Ini dapat menjadi inspirasi bagaimana Islam memandang keseimbangan antara manusia dengan lingkungannya. Kebersihan yang dimulai dari diri pribadi, menuju Sang Esa. Jika kita berniat baik, berbuat baik dengan hasil yang akan baik pula.

Kembali Ke Agama, Solusi Masalah Lingkungan?
Ada otokritik dari cendekiawan Muslim Nurcholish Madjid. Menurutnya, dewasa ini dunia Islam praktis merupakan kawasan bumi yang paling terbelakang di antara penganut agama-agama besar. Negeri-negeri Islam jauh tertinggal oleh Eropa Utara, Amerika Utara, Australia dan Selandia Baru yang Protestan, oleh Eropa Selatan dan Amerika Selatan yang Katolik Romawi, oleh Eropa Timur yang Katolik Ortodoks, oleh Israel yang Yahudi, oleh India yang Hindu, oleh China, oleh Korea Selatan, Taiwan, Hongkong, dan Singapura yang Budhis-Konfusianis, oleh Jepang yang Budhis-Taois, dan oleh Thailand yang Budhis. Praktis tidak satu pun agama besar di muka bumi ini yang lebih rendah kemajuan ilmu pengetahuan dan teknologinya daripada Islam. Dengan perkataan lain, di antara semua penganut agama besar di muka bumi ini, para pemeluk Islam adalah yang paling rendah dan lemah dalam hal sains dan teknologi.
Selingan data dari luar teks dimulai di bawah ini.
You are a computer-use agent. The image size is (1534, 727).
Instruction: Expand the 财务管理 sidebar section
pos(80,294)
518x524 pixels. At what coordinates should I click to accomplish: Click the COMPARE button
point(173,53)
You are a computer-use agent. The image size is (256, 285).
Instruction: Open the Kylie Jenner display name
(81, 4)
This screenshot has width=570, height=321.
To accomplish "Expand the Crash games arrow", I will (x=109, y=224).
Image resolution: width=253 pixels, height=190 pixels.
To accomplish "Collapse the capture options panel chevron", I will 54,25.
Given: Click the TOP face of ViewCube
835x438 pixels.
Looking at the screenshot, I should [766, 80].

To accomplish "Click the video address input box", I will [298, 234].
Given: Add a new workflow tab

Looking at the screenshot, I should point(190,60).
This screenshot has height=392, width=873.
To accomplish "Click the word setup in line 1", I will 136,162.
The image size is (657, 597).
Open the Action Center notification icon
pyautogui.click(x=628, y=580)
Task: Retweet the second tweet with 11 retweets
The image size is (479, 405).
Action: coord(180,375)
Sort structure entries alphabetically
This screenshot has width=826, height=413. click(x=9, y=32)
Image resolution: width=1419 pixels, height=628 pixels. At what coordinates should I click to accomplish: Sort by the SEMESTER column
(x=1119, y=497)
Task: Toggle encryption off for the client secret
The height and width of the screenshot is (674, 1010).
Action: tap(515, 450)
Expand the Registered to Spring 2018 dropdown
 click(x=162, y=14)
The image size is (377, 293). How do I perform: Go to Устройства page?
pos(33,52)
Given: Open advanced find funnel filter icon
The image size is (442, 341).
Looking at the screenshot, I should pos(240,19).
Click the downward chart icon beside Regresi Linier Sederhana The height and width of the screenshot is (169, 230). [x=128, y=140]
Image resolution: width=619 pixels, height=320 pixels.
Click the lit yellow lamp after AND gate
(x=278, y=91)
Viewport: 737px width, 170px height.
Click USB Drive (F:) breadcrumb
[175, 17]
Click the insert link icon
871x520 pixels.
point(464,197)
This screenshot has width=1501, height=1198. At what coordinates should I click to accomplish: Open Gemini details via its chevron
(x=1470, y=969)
Demikian ungkap Cak Nur (Kaki Langit Peradaban, 1997).

Pernyataan menyedihkan dari cendekiawan Muslim kita itu menjadi ironis tatakala dalam literatur sejarah Islam pernah tertoreh nama emas seperti al-Khawarizmi Bapak Aljabar, Ibn Haitsam Bapak Optik, al-Biruni jenius tokoh besar eksperimental, Umar Khayyam penyair yang merintis geometri analitik, al-Thusi sebagai teolog, matematikawan, astronom dan banyak lagi ilmuwan muslim lainnya semisal –yang umum kita kenal seperti al-Kindi, Ibn Sina, dan Ibn Rusyd.

Zaman keemasan memang telah lewat. Sentral pengetahuan beralih dari Timur Tengah menuju Western. Pengetahuan kosmologis teologis beralih mejadi materialistic dan berfokus pada eksploitasi alam untuk kebutuhan manusia. Alam hanya dianggap sebagai pelacur yang memenuhi hasrat keinginan manusia saja.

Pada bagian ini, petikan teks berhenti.